WORK INSTRUCTIONS => Update the items below by replacing each "Infiltrator" with "Nightshade" and leaving everything else unchanged.

%%

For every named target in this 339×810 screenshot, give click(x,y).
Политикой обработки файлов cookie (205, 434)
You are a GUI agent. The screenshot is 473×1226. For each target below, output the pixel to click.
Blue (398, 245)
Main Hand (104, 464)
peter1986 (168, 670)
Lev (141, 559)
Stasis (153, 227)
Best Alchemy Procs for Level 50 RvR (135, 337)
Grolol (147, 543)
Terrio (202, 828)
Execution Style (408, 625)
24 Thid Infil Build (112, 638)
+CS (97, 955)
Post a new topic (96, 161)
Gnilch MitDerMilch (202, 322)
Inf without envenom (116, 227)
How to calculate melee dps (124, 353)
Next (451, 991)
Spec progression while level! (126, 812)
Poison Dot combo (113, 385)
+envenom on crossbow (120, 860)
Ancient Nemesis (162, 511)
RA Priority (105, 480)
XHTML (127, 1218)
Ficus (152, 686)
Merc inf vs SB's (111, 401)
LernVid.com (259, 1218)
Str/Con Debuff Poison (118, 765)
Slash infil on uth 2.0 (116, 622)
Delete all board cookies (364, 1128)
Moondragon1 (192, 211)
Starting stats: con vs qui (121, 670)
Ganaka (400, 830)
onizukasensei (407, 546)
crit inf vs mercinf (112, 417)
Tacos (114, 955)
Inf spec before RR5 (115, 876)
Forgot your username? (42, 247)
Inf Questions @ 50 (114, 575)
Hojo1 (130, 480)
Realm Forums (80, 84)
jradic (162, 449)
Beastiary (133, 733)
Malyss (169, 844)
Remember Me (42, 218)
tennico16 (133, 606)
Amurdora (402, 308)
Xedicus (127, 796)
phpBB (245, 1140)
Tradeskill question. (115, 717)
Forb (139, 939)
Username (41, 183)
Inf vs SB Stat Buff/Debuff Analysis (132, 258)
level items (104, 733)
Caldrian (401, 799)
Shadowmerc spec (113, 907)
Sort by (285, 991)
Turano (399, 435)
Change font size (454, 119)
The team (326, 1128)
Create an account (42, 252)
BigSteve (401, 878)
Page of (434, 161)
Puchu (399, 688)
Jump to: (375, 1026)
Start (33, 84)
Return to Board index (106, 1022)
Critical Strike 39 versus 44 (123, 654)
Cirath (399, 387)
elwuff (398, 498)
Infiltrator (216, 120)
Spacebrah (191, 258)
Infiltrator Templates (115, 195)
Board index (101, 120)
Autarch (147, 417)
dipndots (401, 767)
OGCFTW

%%

ANSWER TO THE TASK =>
For every named target in this 339×810 screenshot, give click(x,y).
Политикой обработки файлов cookie (205, 434)
You are a GUI agent. The screenshot is 473×1226. For each target below, output the pixel to click.
Blue (398, 245)
Main Hand (104, 464)
peter1986 (168, 670)
Lev (141, 559)
Stasis (153, 227)
Best Alchemy Procs for Level 50 RvR (135, 337)
Grolol (147, 543)
Terrio (202, 828)
Execution Style (408, 625)
24 Thid Infil Build (112, 638)
+CS (97, 955)
Post a new topic (96, 161)
Gnilch MitDerMilch (202, 322)
Inf without envenom (116, 227)
How to calculate melee dps (124, 353)
Next (451, 991)
Spec progression while level! (126, 812)
Poison Dot combo (113, 385)
+envenom on crossbow (120, 860)
Ancient Nemesis (162, 511)
RA Priority (105, 480)
XHTML (127, 1218)
Ficus (152, 686)
Merc inf vs SB's (111, 401)
LernVid.com (259, 1218)
Str/Con Debuff Poison (118, 765)
Slash infil on uth 2.0 (116, 622)
Delete all board cookies (364, 1128)
Moondragon1 (192, 211)
Starting stats: con vs qui (121, 670)
Ganaka (400, 830)
onizukasensei (407, 546)
crit inf vs mercinf (112, 417)
Tacos (114, 955)
Inf spec before RR5 (115, 876)
Forgot your username? (42, 247)
Inf Questions @ 50 (114, 575)
Hojo1 (130, 480)
Realm Forums (80, 84)
jradic (162, 449)
Beastiary (133, 733)
Malyss (169, 844)
Remember Me (42, 218)
tennico16 (133, 606)
Amurdora (402, 308)
Xedicus (127, 796)
phpBB (245, 1140)
Tradeskill question. (115, 717)
Forb (139, 939)
Username (41, 183)
Inf vs SB Stat Buff/Debuff Analysis (132, 258)
level items (104, 733)
Caldrian (401, 799)
Shadowmerc spec (113, 907)
Sort by (285, 991)
Turano (399, 435)
Change font size (454, 119)
The team (326, 1128)
Create an account (42, 252)
BigSteve (401, 878)
Page of (434, 161)
Puchu (399, 688)
Jump to: (375, 1026)
Start (33, 84)
Return to Board index (106, 1022)
Critical Strike 39 versus 44 (123, 654)
Cirath (399, 387)
elwuff (398, 498)
Nightshade (216, 120)
Spacebrah (191, 258)
Nightshade Templates (115, 195)
Board index (101, 120)
Autarch (147, 417)
dipndots (401, 767)
OGCFTW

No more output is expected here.